### PROBLEM STATEMENT
The records follow. Copy them exactly, but omit the pictures.

### DATA FOR THE TASK

+ + + + +

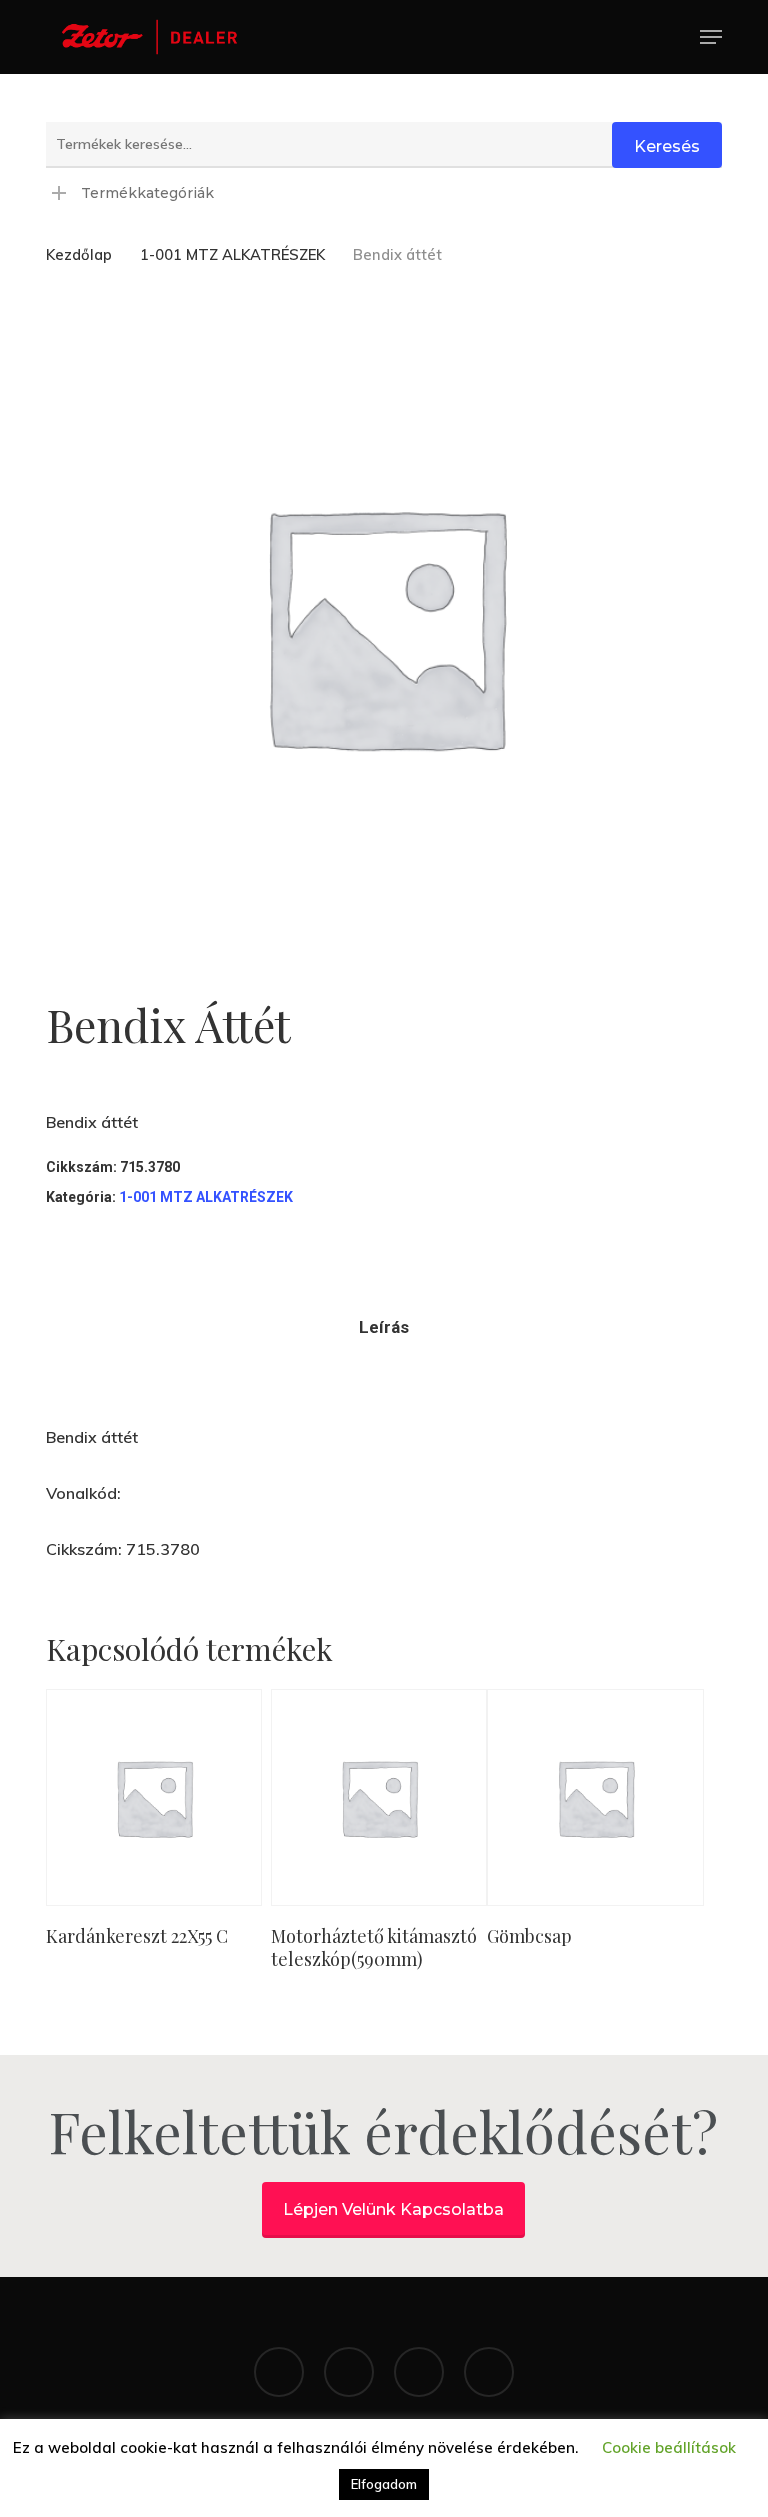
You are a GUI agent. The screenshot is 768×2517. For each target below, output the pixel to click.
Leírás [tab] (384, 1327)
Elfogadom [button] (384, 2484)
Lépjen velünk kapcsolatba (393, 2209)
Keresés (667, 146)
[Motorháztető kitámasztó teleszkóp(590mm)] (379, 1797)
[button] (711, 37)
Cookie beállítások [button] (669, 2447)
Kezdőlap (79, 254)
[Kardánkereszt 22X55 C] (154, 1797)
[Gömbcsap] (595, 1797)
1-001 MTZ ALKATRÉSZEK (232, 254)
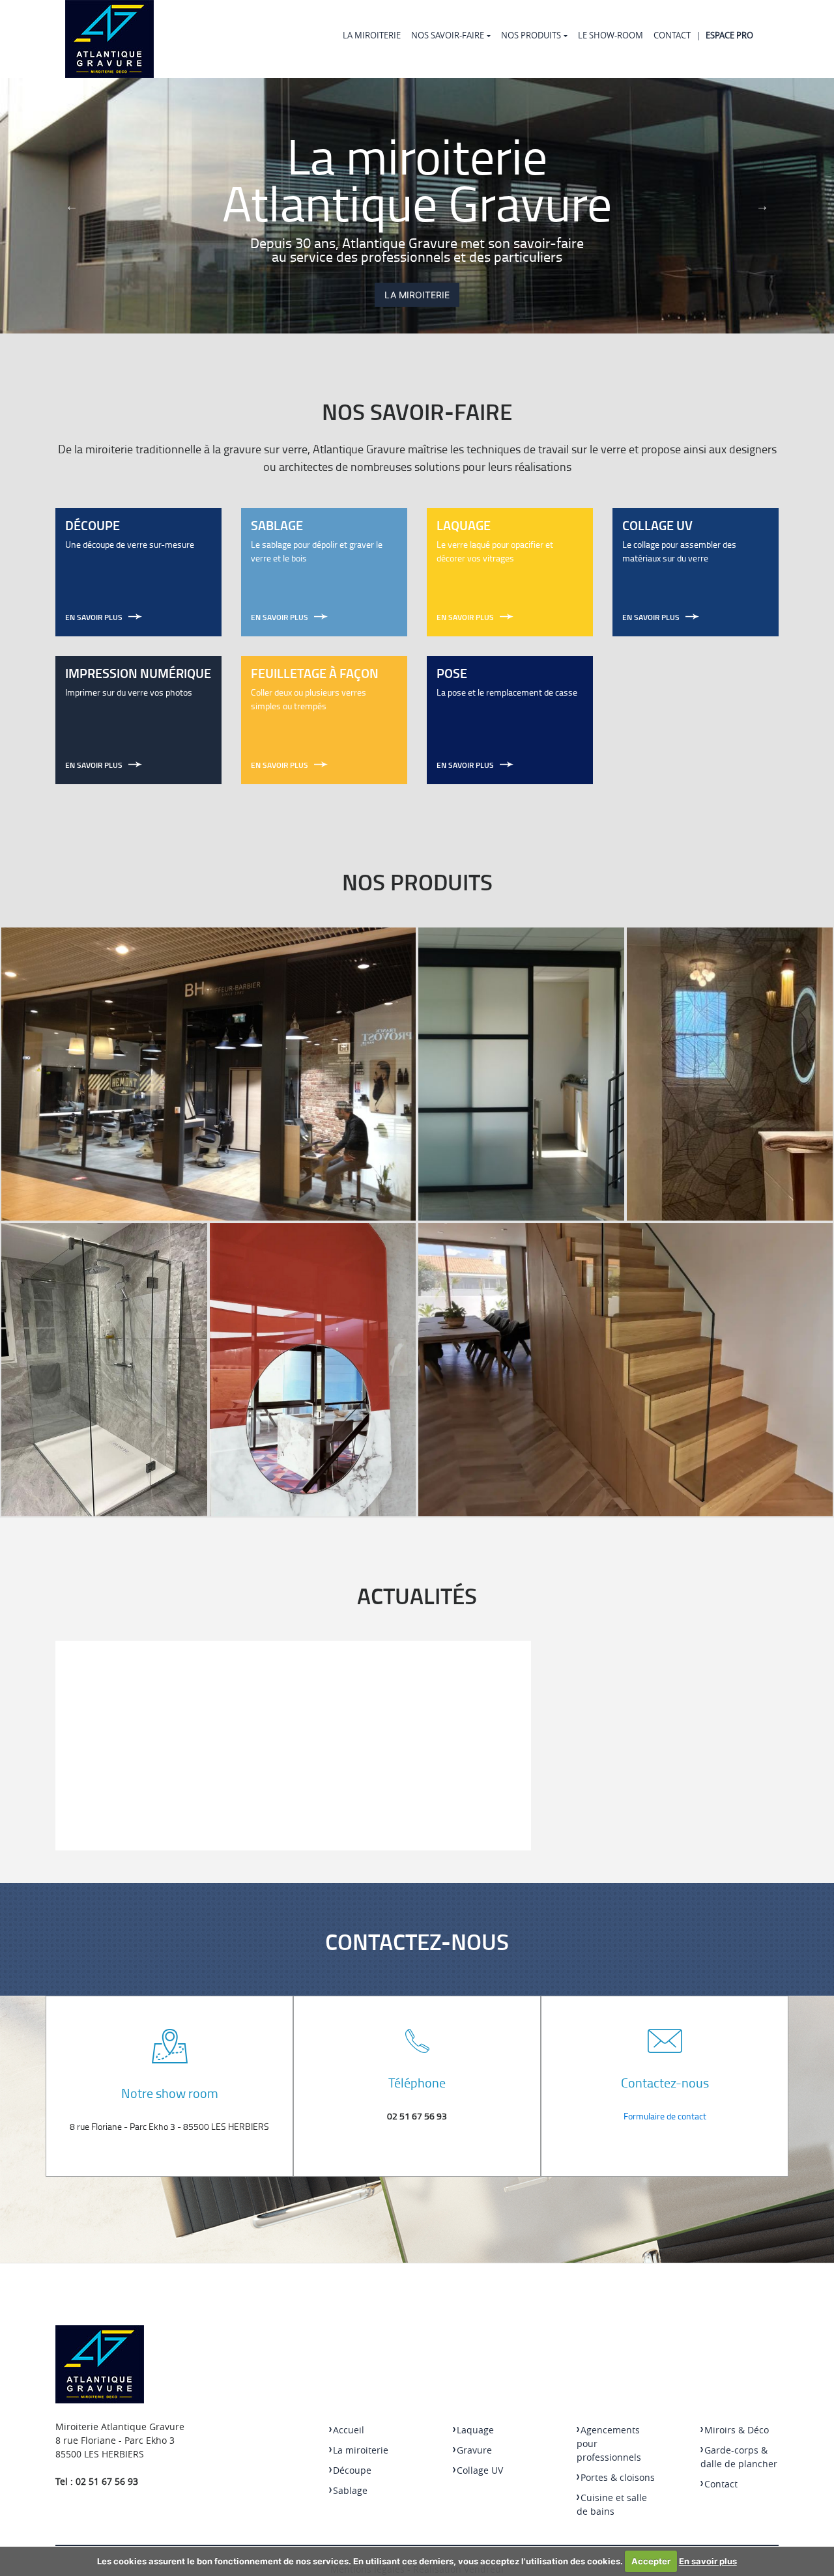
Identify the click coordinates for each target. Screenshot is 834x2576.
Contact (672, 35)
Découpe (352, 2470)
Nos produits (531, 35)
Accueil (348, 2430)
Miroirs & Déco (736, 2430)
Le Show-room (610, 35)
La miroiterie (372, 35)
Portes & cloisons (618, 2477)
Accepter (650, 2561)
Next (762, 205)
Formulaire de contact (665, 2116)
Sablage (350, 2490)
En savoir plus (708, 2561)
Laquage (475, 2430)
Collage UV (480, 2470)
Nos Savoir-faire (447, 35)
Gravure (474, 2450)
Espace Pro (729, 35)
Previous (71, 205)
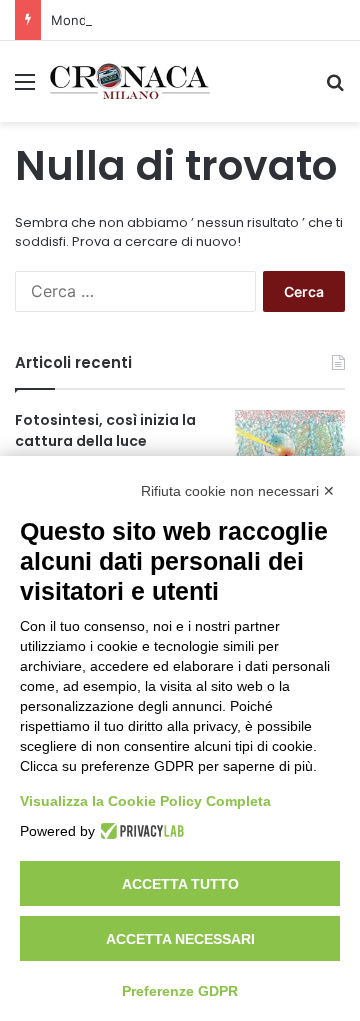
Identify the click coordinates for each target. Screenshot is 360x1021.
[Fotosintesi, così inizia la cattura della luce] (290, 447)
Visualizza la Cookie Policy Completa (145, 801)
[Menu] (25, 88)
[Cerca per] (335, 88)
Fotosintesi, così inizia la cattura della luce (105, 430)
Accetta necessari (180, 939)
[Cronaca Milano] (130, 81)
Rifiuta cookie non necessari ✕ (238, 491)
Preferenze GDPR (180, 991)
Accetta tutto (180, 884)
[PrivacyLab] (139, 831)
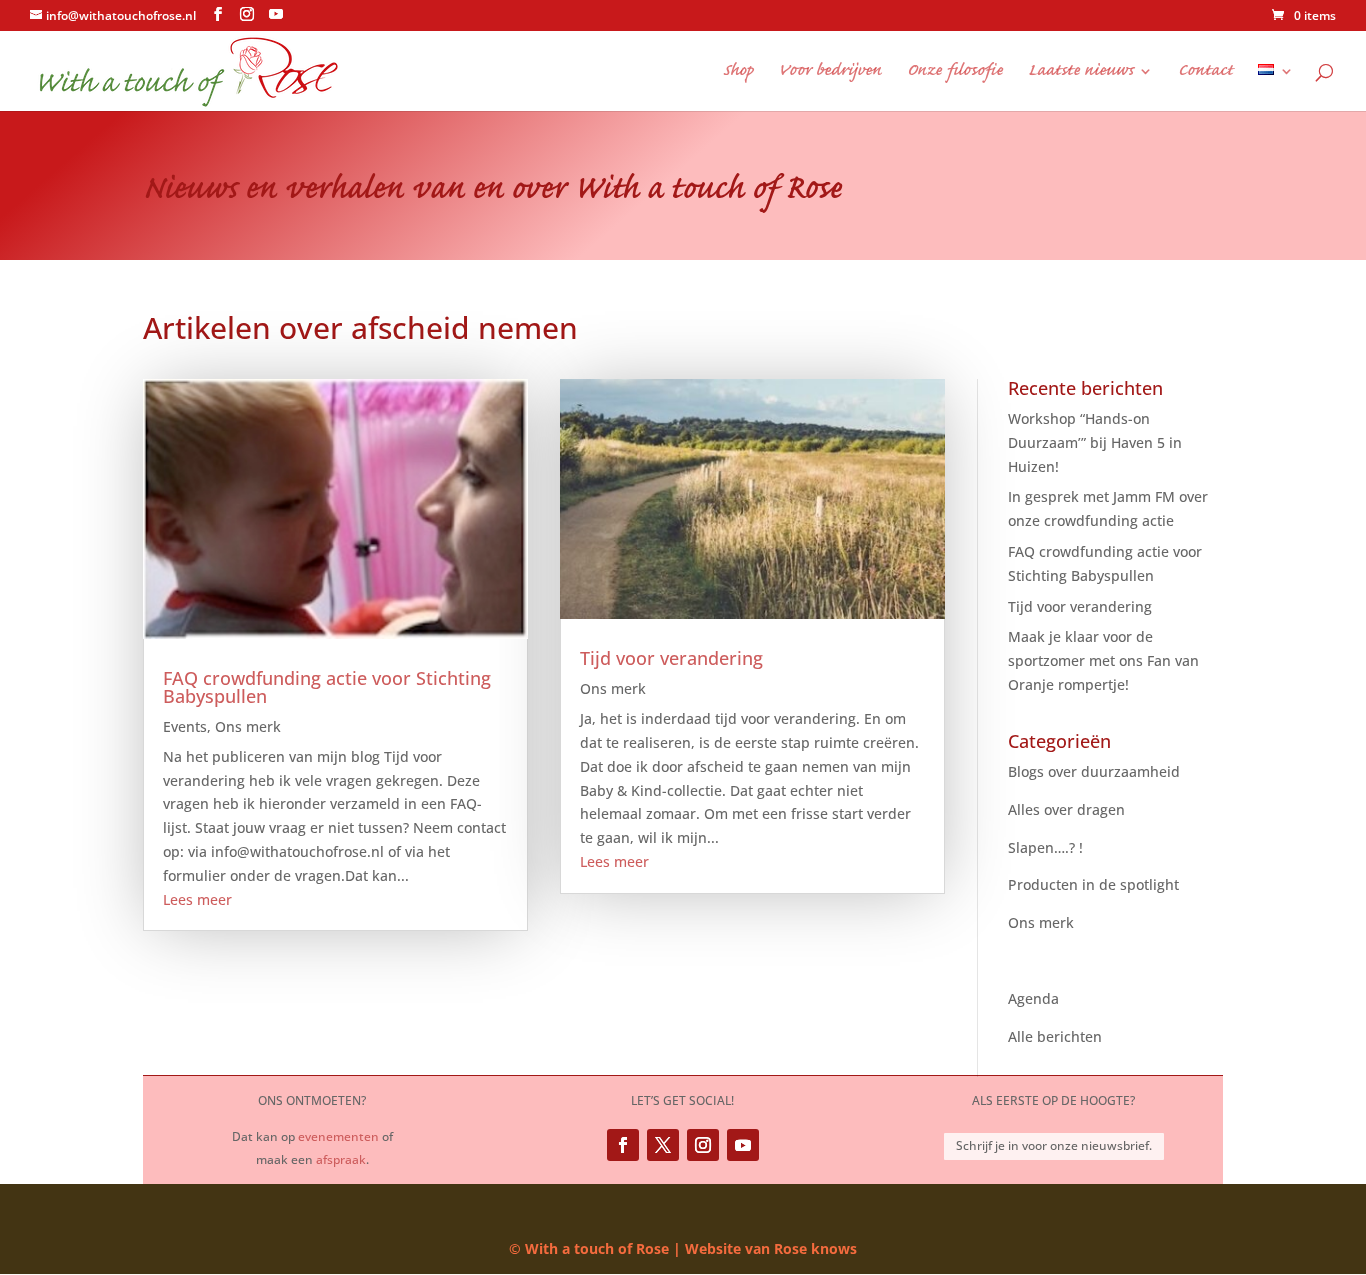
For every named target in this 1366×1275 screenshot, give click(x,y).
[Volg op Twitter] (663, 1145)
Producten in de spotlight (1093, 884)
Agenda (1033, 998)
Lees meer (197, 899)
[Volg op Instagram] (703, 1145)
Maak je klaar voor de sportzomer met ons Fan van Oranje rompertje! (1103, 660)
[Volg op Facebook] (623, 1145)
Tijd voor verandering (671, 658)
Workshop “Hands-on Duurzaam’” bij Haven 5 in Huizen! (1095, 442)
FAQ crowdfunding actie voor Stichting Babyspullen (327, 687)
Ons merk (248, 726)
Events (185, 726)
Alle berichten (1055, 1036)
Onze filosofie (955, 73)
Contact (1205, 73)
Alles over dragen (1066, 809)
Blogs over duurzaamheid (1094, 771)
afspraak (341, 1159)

+ + + + +

### WRITTEN ANSWER
You are a GUI agent. The screenshot is 768×2517. For each target below, output the pixel to click.
Leírás [tab] (384, 1327)
Elfogadom [button] (384, 2484)
Lépjen velünk kapcsolatba (393, 2209)
Keresés (667, 146)
[Motorháztető kitámasztó teleszkóp(590mm)] (379, 1797)
[button] (711, 37)
Cookie beállítások [button] (669, 2447)
Kezdőlap (79, 254)
[Kardánkereszt 22X55 C] (154, 1797)
[Gömbcsap] (595, 1797)
1-001 MTZ ALKATRÉSZEK (232, 254)
Identify the click coordinates for each target. Screenshot is 834x2576.
Contact (672, 35)
Découpe (352, 2470)
Nos produits (531, 35)
Accueil (348, 2430)
Miroirs & Déco (736, 2430)
Le Show-room (610, 35)
La miroiterie (372, 35)
Portes & cloisons (618, 2477)
Accepter (650, 2561)
Next (762, 205)
Formulaire de contact (665, 2116)
Sablage (350, 2490)
En savoir plus (708, 2561)
Laquage (475, 2430)
Collage UV (480, 2470)
Nos Savoir-faire (447, 35)
Gravure (474, 2450)
Espace Pro (729, 35)
Previous (71, 205)
Identify the click coordinates for each target. Screenshot is 360x1021.
[Fotosintesi, così inizia la cattura della luce] (290, 447)
Visualizza la Cookie Policy Completa (145, 801)
[Menu] (25, 88)
[Cerca per] (335, 88)
Fotosintesi, così inizia la cattura della luce (105, 430)
Accetta necessari (180, 939)
[Cronaca Milano] (130, 81)
Rifiuta cookie non necessari ✕ (238, 491)
Preferenze GDPR (180, 991)
Accetta tutto (180, 884)
[PrivacyLab] (139, 831)
For every named target in this 1366×1275 screenshot, give click(x,y).
[Volg op Twitter] (663, 1145)
Producten in de spotlight (1093, 884)
Agenda (1033, 998)
Lees meer (197, 899)
[Volg op Instagram] (703, 1145)
Maak je klaar voor de sportzomer met ons Fan van Oranje rompertje! (1103, 660)
[Volg op Facebook] (623, 1145)
Tijd voor verandering (671, 658)
Workshop “Hands-on Duurzaam’” bij Haven 5 in Huizen! (1095, 442)
FAQ crowdfunding actie voor Stichting Babyspullen (327, 687)
Ons merk (248, 726)
Events (185, 726)
Alle berichten (1055, 1036)
Onze filosofie (955, 73)
Contact (1205, 73)
Alles over dragen (1066, 809)
Blogs over duurzaamheid (1094, 771)
afspraak (341, 1159)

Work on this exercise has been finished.